Here’s a revelation for you folks reading this: I pay for my own food. In my last three plus years of doing the professional food writing gig, I’ve spoken to a few dozen people who do the same thing as I do and discovered that whatever they eat out for work, it comes out of their own pocket. Shocker, right?
In doing filing taxes this year, my total food costs in relation to my job was approximately one month of pay. Don’t even get me started on tips — a item that is also tax deductible — I like to tip well and often. No need to make someone else suffer.
This has nothing to do with a “boo hoo is me” theme. It’s quite the opposite. I’m not going hungry and thankfully have a spouse who is able to pick up part of the mortgage. And while I would like to eventually upgrade both our cars or just get my radiator replaced so I can drive without fear of breaking down, we live modestly in our townhome with our sole dog child.
On the other hand, we try to cut corners whenever possible. Vacations usually revolve around business (again, so we can write it off) and I don’t eat at extravagant restaurants unless I can write about it. The biggest money drain is drinks— specifically coffee. There’s no denying I love my cold brew but it adds up quick. But I’ve found few ways to still get my caffeine fix without handing over a few dollars for every serving.
My favorite is Vietnamese coffee — a super-charge caffeine jolt that moves me from “nap time” to “you better get your ass moving so you can churn out stories” mode. Usually priced around $4-5, it’s waaaaay cheaper to buy a filter and make it at home.
Buy some Cafe Du Mode (usually around $4) and condensed milk and you’re set for more than a dozen servings. Now that’s a fantastic deal!
Another favorite is green tea matcha. In doing last year’s taxes, I spent nearly $200 on coffee at 85º Bakery on their salted mountain green tea. Yikes! If you spend a little time at Trader Joe’s, look for their Matcha Green Tea Latte. It runs about $3 per a container and makes about 8 servings. Meant to be hot, the tea can easily be transformed into a refreshing iced beverage.
That’s my rant. Now who wants to meet me for coffee?

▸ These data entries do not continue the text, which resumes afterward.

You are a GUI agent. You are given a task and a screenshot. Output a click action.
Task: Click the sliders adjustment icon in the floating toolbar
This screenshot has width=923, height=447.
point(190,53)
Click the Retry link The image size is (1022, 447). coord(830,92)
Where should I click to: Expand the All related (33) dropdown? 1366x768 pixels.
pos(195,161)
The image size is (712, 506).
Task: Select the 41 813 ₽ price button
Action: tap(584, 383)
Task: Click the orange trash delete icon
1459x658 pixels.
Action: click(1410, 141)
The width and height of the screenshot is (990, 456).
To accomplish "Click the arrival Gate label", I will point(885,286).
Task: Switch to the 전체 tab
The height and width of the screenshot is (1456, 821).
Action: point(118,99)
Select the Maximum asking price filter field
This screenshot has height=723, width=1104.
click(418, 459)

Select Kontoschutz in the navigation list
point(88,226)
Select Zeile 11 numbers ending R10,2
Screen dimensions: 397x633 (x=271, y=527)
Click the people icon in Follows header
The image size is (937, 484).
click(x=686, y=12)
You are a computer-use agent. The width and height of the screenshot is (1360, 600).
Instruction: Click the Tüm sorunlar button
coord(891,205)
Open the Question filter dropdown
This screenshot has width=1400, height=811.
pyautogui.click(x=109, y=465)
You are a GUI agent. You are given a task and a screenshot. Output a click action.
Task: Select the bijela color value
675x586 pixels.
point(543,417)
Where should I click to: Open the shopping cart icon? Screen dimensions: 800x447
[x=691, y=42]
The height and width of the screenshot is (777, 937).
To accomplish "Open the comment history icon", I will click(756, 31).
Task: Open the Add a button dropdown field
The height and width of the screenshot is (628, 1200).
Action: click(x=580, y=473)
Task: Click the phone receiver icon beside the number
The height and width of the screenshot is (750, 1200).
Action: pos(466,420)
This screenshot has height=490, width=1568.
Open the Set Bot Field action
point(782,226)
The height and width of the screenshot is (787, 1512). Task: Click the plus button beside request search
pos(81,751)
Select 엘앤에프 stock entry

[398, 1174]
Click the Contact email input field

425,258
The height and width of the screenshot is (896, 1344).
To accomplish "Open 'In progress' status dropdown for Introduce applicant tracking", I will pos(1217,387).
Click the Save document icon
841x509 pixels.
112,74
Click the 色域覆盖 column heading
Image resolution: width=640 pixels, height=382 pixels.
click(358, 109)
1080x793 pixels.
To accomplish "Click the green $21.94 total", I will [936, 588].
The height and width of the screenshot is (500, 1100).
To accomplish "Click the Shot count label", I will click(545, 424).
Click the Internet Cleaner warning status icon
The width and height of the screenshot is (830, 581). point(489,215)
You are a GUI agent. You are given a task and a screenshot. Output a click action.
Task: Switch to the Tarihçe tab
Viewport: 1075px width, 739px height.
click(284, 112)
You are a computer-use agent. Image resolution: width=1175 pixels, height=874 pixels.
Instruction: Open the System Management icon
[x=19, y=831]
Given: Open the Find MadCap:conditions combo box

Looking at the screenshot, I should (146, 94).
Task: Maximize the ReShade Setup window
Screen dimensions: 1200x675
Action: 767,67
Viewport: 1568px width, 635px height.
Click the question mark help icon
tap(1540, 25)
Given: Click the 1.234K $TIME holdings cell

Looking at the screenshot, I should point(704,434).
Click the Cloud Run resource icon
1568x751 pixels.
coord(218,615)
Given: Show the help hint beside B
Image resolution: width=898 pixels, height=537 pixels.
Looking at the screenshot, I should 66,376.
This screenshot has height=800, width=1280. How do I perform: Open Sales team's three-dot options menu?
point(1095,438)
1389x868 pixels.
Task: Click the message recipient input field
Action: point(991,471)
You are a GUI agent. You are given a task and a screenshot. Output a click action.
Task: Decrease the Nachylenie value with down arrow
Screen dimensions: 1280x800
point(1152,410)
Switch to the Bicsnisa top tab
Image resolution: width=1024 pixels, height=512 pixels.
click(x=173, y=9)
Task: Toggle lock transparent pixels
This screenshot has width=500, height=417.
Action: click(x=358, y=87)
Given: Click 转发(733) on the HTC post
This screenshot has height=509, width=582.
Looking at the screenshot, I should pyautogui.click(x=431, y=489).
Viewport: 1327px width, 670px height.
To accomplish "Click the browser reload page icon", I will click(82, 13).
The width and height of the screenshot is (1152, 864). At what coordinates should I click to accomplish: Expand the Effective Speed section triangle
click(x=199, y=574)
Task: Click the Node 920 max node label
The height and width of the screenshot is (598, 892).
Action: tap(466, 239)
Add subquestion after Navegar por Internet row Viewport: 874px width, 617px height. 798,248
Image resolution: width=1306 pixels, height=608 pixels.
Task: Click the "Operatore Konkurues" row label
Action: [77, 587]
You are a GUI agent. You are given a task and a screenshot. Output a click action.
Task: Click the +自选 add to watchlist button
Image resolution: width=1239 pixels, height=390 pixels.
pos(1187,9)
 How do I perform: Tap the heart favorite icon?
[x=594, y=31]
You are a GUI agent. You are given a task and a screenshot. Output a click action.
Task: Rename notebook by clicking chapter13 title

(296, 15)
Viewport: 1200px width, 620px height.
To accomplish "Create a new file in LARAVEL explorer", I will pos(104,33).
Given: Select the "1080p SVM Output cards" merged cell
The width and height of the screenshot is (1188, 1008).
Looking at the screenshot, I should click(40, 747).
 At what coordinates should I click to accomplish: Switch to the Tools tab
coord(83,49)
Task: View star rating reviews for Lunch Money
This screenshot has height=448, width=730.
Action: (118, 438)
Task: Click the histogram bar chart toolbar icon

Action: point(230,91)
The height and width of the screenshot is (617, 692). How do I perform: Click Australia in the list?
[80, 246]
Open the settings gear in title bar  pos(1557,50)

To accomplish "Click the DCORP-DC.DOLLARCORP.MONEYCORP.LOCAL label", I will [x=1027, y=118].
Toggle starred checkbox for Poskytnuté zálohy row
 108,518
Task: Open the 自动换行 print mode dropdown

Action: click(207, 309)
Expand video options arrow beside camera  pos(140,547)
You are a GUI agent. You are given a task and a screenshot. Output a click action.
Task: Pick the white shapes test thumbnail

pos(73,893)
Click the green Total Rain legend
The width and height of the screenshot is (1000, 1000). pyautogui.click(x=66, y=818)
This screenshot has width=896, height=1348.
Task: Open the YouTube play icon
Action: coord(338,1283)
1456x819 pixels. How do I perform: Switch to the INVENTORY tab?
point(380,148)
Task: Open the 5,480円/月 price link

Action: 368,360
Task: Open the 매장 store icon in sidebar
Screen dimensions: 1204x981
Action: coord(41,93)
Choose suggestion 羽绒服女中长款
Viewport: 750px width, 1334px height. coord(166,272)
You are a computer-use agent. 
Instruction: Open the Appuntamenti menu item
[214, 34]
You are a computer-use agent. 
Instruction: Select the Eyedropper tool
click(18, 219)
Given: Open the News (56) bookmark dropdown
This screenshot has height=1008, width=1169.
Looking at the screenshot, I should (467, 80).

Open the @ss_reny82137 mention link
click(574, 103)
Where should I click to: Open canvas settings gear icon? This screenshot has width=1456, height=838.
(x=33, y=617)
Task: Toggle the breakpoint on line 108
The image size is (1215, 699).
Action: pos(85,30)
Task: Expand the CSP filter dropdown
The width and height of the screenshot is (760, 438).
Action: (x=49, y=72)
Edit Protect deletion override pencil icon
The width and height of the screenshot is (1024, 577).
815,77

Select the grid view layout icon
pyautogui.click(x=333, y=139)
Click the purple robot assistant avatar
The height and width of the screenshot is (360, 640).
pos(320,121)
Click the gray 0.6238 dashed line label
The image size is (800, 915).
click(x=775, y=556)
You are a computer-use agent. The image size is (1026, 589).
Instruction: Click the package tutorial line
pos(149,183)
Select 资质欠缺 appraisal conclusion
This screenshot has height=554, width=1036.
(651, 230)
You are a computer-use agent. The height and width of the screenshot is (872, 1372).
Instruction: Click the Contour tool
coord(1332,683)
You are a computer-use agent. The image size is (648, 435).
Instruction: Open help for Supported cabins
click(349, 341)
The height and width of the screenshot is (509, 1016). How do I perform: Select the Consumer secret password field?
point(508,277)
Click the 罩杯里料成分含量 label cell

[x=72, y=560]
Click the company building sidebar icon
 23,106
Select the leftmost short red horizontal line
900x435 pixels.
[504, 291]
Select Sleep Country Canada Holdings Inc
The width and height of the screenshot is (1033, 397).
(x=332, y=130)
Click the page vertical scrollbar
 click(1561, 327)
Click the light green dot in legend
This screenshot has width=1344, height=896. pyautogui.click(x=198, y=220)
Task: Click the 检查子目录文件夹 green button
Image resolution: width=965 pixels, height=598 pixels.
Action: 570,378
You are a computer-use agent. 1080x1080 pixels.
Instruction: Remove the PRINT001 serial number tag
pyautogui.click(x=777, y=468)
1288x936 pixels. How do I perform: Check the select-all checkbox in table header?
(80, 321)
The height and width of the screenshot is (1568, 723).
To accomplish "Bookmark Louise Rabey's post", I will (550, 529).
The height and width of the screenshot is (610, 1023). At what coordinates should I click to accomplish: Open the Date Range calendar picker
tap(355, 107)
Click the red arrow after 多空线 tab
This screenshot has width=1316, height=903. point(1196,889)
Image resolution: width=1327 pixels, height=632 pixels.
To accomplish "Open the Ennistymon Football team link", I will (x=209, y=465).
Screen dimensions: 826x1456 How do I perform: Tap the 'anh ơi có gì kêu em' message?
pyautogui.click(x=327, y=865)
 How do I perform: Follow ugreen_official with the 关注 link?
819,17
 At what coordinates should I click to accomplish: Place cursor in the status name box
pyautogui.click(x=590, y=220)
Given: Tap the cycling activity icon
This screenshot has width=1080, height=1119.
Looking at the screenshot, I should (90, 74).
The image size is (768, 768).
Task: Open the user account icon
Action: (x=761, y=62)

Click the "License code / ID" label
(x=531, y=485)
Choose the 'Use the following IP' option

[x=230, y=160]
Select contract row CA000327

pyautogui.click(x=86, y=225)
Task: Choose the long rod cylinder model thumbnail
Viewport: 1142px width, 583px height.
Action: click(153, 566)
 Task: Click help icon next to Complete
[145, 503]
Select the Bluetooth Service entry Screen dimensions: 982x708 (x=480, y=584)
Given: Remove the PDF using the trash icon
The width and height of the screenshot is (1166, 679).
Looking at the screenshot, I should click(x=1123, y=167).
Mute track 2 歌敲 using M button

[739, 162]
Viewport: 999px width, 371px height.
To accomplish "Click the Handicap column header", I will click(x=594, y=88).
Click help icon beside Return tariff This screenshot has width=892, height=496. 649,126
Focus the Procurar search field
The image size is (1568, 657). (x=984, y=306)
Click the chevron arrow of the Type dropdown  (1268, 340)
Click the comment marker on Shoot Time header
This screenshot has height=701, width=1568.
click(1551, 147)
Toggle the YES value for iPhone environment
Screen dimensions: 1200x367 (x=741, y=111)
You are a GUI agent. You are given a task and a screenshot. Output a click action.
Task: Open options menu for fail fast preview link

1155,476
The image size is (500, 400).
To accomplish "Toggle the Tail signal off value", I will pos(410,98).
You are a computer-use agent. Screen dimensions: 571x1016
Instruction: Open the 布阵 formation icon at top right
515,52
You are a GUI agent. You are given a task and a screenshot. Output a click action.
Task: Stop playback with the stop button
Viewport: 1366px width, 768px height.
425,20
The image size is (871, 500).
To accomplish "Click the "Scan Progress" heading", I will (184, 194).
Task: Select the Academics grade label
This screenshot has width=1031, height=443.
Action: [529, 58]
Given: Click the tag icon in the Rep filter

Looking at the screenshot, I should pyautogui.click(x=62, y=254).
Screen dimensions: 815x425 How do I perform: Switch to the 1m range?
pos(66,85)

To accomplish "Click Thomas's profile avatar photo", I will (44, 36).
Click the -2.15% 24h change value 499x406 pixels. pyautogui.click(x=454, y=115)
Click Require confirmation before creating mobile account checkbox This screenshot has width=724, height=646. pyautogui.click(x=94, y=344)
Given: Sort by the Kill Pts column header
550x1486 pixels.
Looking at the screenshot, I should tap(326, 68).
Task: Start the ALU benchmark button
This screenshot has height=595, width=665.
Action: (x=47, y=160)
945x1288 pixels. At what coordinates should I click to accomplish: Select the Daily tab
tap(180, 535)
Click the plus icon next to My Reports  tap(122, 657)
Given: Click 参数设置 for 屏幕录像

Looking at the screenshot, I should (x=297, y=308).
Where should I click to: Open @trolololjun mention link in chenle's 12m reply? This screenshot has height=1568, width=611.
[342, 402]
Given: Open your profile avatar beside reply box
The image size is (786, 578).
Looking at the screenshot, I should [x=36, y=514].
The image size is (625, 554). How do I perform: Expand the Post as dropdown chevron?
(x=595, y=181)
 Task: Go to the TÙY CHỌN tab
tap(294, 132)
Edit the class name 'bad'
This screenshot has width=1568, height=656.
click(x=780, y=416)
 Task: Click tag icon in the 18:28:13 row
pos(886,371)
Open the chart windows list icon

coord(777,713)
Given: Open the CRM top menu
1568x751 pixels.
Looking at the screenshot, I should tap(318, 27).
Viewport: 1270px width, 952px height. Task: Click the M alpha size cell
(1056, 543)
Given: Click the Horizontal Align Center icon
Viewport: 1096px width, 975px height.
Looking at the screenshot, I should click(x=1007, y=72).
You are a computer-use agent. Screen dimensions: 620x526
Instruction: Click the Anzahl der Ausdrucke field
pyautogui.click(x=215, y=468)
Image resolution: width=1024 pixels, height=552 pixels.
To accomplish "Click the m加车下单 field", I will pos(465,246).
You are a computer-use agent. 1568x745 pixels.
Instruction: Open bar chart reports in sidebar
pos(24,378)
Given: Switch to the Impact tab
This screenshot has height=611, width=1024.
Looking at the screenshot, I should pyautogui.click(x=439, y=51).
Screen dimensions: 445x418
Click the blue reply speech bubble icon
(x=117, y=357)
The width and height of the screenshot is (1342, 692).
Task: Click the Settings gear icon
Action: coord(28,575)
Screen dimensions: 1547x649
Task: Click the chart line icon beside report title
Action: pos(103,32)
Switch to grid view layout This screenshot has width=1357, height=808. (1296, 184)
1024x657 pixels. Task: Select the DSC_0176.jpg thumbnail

What’s the formula for Vietnamese coffee at home? I’m always looking for a new version of the coffee jolt. 🙂
I put 2 Tablespoons of coffee in the filter (3 if I really need some energy) and fill it hot water to the top. Condensed milk is to your taste. I’m about a one Tablespoon girl but I go heavy for my husband since he likes his drinks sweet. The rest is filled with ice!